British bombers strike at IS-controlled oil fields
BRITISH bombers made their first strikes on Islamic State in Syria yesterday, hitting oilfields that Prime Minister David Cameron says are being used to fund attacks on the West.
Tornado bombers took off from the Royal Air Force Akrotiri air base in Cyprus just hours after British lawmakers voted 397-223 to support Cameron’s plan for airstrikes. They returned to base safely several hours later.
The four aircraft used laser-guided bombs to attack six targets in the Omar oil fields in eastern Syria controlled by the Islamist militant group which British officials call Daesh, using an Arabic acronym that the group rejects.
“That strikes a very real blow at the oil and the revenue on which the Daesh terrorists depend,” Defense Secretary Michael Fallon told the BBC.
“There are plenty more of these targets throughout eastern, northern Syria which we hope to be striking in the next few days and weeks,” Fallon said. He said Britain was sending eight more warplanes to Cyprus to join the missions.
There was no immediate information about casualties.
The British contribution still forms only a tiny part of US-led “Operation Inherent Resolve,” which has been bombing Islamic State targets in Iraq and Syria for more than a year.
Previously, the small British contingent participated in strikes on Iraq but not Syria.
Although the British vote adds little additional military capability to the coalition, it has had outsized political and diplomatic significance since last month’s attacks in Paris, as Europe’s other leading military power wrestled with a decision to join France in expanding its military action.
After 15 years in which hundreds of British troops died serving as the main battlefield ally of the United States in Iraq and Afghanistan, many in Britain are wary of more war in the Middle East.
The decision to extend bombing to Syria divided the opposition Labour Party, opposed by its leader Jeremy Corbyn but supported by its foreign affairs spokesman Hilary Benn in a passionate speech in parliament.
Russia is also bombing Syria outside the US-led coalition.
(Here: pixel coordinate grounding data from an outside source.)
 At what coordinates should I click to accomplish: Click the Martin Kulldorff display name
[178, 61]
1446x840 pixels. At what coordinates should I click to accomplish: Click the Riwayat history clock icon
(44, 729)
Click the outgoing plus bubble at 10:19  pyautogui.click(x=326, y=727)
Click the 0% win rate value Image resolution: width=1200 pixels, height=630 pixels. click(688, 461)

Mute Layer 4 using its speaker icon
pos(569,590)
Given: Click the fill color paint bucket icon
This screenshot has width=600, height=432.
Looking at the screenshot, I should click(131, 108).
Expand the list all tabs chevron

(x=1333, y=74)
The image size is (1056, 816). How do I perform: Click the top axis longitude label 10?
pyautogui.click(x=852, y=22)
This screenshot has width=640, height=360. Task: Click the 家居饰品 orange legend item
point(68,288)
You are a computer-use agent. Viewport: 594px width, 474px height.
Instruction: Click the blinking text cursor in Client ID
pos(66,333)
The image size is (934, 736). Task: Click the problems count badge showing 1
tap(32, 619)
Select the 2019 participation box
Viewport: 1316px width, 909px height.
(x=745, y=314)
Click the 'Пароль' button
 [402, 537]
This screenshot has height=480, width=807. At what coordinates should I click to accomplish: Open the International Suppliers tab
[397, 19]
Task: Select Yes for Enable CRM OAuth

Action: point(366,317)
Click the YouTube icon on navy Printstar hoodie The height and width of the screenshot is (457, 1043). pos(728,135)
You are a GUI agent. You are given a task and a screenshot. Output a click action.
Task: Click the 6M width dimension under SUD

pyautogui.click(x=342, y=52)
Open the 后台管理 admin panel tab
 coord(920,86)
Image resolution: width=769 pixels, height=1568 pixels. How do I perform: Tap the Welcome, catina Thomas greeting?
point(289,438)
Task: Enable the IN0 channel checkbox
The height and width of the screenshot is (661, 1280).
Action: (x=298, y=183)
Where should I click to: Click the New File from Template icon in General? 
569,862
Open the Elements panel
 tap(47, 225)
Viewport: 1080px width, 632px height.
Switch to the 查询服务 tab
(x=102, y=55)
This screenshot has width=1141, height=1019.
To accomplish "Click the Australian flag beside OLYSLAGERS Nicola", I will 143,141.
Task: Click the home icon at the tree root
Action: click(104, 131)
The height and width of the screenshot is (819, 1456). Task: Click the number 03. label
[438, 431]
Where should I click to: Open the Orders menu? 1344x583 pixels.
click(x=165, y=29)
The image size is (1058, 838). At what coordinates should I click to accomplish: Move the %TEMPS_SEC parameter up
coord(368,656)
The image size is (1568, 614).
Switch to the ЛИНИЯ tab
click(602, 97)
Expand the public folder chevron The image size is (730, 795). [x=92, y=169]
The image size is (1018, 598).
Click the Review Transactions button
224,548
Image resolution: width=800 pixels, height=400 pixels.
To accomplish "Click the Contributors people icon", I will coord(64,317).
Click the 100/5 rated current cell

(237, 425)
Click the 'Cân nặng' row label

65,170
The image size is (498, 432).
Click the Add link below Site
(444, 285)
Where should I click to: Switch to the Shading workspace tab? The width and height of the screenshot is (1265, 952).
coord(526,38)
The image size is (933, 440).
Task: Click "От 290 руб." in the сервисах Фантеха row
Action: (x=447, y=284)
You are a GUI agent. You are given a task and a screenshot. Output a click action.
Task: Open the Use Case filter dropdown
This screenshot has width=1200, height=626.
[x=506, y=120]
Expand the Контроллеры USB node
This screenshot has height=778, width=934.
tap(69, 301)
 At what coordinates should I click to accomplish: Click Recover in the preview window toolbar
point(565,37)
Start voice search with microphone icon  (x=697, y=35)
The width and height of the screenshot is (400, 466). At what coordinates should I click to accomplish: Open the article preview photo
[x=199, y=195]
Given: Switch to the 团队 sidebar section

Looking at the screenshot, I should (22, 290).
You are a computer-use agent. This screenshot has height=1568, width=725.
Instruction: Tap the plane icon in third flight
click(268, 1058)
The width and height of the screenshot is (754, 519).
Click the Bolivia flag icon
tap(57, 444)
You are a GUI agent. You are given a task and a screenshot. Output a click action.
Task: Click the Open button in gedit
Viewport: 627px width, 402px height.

Moscow supports Syrian President Bashar Assad, while the US and its allies oppose him.
“We are going to need to be patient and persistent because this is going to take time. It is complex, it is difficult what we are asking our pilots to do,” Cameron said in a statement.
The prime minister has been criticized for stepping back from the world since he took the top job in 2010, particularly after he lost a 2013 vote on military action against Assad’s government. Yesterday’s vote gives him a chance to restore some of Britain’s global clout.
Just under a third of Labour members of parliament defied Corbyn to vote for action.
“We must now confront this evil. It is now time for us to do our bit in Syria,” Benn said.